The department on May 8 opened a 60-day period for public comment.
A 1996 Supreme Court decision that opened the publicly funded Virginia Military
Institute to women left room for exclusive education programs if "comparable,"
or equally funded, opportunities are available to all students.
"'Comparable' doesn't mean the same.... If you have a ballet class
at the girls' school, you don't have to have a ballet class at the boys'
school," said Sax, the advocate for single-sex public education.
California attracted much attention in the late 1990s for its experiment
with separate academies for boys and girls. When the state funding ran out,
all but one of the six schools closed. Students at the remaining San Francisco
49ers Academies in East Palo Alto have improved their grades and behavior
and are less likely to skip school or drop out, the school reports.

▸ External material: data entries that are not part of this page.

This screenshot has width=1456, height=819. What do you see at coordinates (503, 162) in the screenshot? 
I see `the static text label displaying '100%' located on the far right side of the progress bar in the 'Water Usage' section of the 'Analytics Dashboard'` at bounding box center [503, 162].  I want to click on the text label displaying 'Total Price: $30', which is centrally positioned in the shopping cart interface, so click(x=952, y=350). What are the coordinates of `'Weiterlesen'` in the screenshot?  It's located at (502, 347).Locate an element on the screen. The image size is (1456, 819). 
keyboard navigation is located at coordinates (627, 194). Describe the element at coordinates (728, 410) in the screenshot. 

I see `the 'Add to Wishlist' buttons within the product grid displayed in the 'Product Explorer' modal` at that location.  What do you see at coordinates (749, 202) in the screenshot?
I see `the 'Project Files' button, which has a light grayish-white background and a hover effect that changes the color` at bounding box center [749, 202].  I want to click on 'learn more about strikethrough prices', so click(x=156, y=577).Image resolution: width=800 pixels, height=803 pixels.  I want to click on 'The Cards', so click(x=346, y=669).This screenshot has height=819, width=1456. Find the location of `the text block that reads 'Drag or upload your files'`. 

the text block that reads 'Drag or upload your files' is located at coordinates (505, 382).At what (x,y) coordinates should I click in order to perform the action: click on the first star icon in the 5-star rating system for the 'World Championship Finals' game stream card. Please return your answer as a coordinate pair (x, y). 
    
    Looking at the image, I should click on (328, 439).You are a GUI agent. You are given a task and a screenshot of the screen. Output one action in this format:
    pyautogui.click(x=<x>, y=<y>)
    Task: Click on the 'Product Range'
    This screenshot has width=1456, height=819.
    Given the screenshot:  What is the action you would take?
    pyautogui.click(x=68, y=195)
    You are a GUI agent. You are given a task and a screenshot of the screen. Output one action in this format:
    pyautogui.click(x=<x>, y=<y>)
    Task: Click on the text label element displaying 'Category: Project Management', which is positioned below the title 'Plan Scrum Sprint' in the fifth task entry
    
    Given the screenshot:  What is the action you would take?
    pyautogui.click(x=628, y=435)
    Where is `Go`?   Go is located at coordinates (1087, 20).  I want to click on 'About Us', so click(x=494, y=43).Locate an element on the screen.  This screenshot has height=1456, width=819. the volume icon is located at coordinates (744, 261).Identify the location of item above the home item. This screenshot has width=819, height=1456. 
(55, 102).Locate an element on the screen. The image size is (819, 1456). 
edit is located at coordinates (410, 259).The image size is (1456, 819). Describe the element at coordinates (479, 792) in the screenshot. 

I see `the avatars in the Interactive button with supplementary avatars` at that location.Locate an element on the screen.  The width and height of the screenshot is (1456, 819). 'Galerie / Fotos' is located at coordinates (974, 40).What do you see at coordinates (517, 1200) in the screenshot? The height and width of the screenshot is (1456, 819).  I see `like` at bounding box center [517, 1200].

At the Jefferson academies in Long Beach, teachers make small adjustments
for differences they perceive in boys' and girls' development, learning
styles and interests.
Boys in Jack Sokoloff's seventh-grade humanities class want to know more
about military battles. In her science class for girls, Marisela Moreno
emphasizes women's contributions to medicine.
Diane Naegele, a seventh-grade humanities teacher, said that in 14 years
of teaching at other schools, she never gave boys much credit. Girls seemed
to be doing the deep thinking. When Jefferson boys are by themselves, she
has noticed, "they're willing to say their crazy ideas, and a lot of
their crazy ideas have meat to them."
Outside of Jefferson's classrooms, there are fewer formal divisions, but
students create them. In the cafeteria, girls sit mostly to the left of
the lunch line and boys take the right. The playground is less segregated.
Jefferson's program seems to sit well with most students, but some grumble.
Contrary to studies that show students are more focused in single-sex classes,
Oscar Vasquez, 12, said he would pay better attention if a girl-at least
one he thought was cute-were at the desk next to him.
"If you didn't know some kind of math and she knew it, you'd really
listen to her," he said. "But with another boy, you'd just start
playing around."
Since Jefferson split into single-gender academies, the school's overall
standardized-test score has improved 16%. Although it is difficult to isolate
the reason among other educational reforms, increases were achieved in all
grades and all subjects by all ethnicities and both genders.
Still, Jefferson's scores remain well below the state average for middle
schools-although among urban schools with similar demographics, Jefferson
ranks higher. Coming mostly from the surrounding neighborhood but also elsewhere
in Long Beach, more than 80% of the academies' students qualify for free
or discounted lunches because of their families' low incomes. About a third
are classified as still learning English.
"The students think they've done better" because they study in
segregated classes, principal Rojas said. "And that's all I care about."